> **Provided text**
------------------------------------

As a single parent it is often hard for me to get out and have a social life, but I try to get out with my friends every couple of weeks even if it is only for a few hours.
 

Laurasav

Member
I don't have children or any family to speak of. It's just my husband and I. I try to get out with my girlfriends as often as I can. They work though and their schedules don't always allow much time for me. I try to have lunch or dinner with them at least once or twice a month though. I cherish times spent with them. Many of my friends live far away, so I spend time "talking" to them on Facebook! :)
 

Melissa

Member
Honestly never. My son is 2 and I think I've gone out with the girls maybe twice. Both times for my birthday. My husband on the other hand goes out everyday to the bar after work and goes out with his friends most weekends. Guess its just the price us moms pay....sigh...
 
Honestly never. My son is 2 and I think I've gone out with the girls maybe twice. Both times for my birthday. My husband on the other hand goes out everyday to the bar after work and goes out with his friends most weekends. Guess its just the price us moms pay....sigh...
That's not fair at all. Choose a couple of weekends to leave the baby with his father.
 

Andrea4

New Member
I go out as often as I can, but that isn't often. I actually feel guilty being away for long, my children are still very small and need a ton of attention. I think that going out once a month is actually fine. It still keeps you in contact with friends, but during this important time I think it's better to be home. Pretty soon the kids will be older and will need less time and energy; that will be when I get more 'me' time to do my own thing.
 

artistry

Member
I am not as active as I would like to be, due to having a very bad back. So I am in my house most of the time and make myself satisfied with the situation. I used to travel every year all over, Bermuda, St. Thomas, California and many other very nice places. I am so happy that I traveled when I did, as I have great memories. Cheers.
 

Sage

Member
I attend "Game Night" with a group of women about once a month. We play board games, try new foods and generally just hang out.
 

Lena51

Member
Not only getting out at night but you can take some classes to be around other people and go from there. But that's a start say for example, take a class at Michael's Arts and Craft Store or an adult training center. That way you will meet other people and get a chance to hang out with them and then they may invite you out with them to have some fun. Or you guys can get a "Get Togetherness" going on when everyone is free afterwards. That is a way to meet new friends also and talk about adult things.

------------------------------------

> **Raw data**
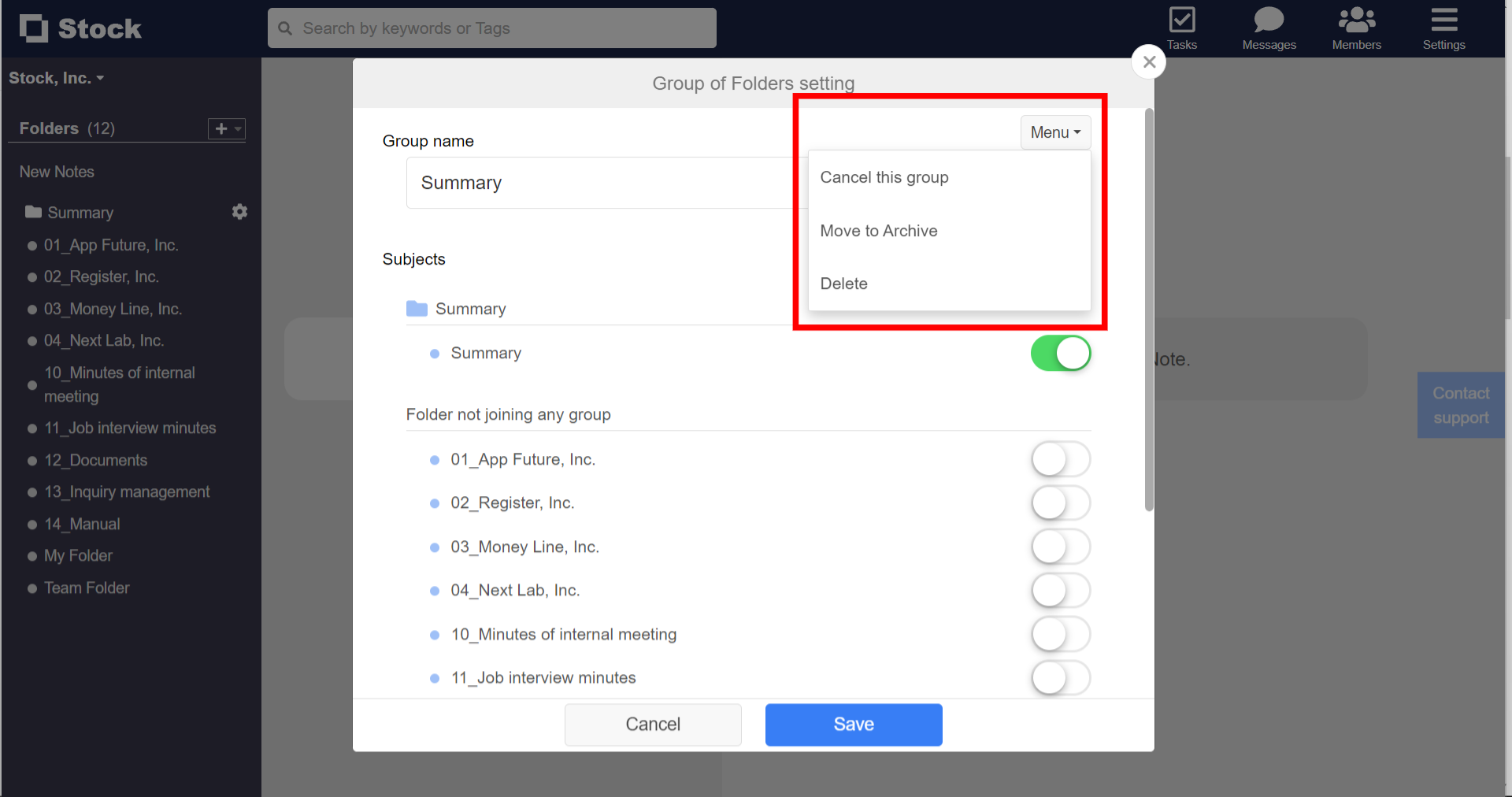1512x797 pixels.
Task: Open the folder options dropdown arrow
Action: pos(237,128)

------------------------------------

Could you return the entire forum thread above about getting out with friends, word for word?

As a single parent it is often hard for me to get out and have a social life, but I try to get out with my friends every couple of weeks even if it is only for a few hours.
 

Laurasav

Member
I don't have children or any family to speak of. It's just my husband and I. I try to get out with my girlfriends as often as I can. They work though and their schedules don't always allow much time for me. I try to have lunch or dinner with them at least once or twice a month though. I cherish times spent with them. Many of my friends live far away, so I spend time "talking" to them on Facebook! :)
 

Melissa

Member
Honestly never. My son is 2 and I think I've gone out with the girls maybe twice. Both times for my birthday. My husband on the other hand goes out everyday to the bar after work and goes out with his friends most weekends. Guess its just the price us moms pay....sigh...
 
Honestly never. My son is 2 and I think I've gone out with the girls maybe twice. Both times for my birthday. My husband on the other hand goes out everyday to the bar after work and goes out with his friends most weekends. Guess its just the price us moms pay....sigh...
That's not fair at all. Choose a couple of weekends to leave the baby with his father.
 

Andrea4

New Member
I go out as often as I can, but that isn't often. I actually feel guilty being away for long, my children are still very small and need a ton of attention. I think that going out once a month is actually fine. It still keeps you in contact with friends, but during this important time I think it's better to be home. Pretty soon the kids will be older and will need less time and energy; that will be when I get more 'me' time to do my own thing.
 

artistry

Member
I am not as active as I would like to be, due to having a very bad back. So I am in my house most of the time and make myself satisfied with the situation. I used to travel every year all over, Bermuda, St. Thomas, California and many other very nice places. I am so happy that I traveled when I did, as I have great memories. Cheers.
 

Sage

Member
I attend "Game Night" with a group of women about once a month. We play board games, try new foods and generally just hang out.
 

Lena51

Member
Not only getting out at night but you can take some classes to be around other people and go from there. But that's a start say for example, take a class at Michael's Arts and Craft Store or an adult training center. That way you will meet other people and get a chance to hang out with them and then they may invite you out with them to have some fun. Or you guys can get a "Get Togetherness" going on when everyone is free afterwards. That is a way to meet new friends also and talk about adult things.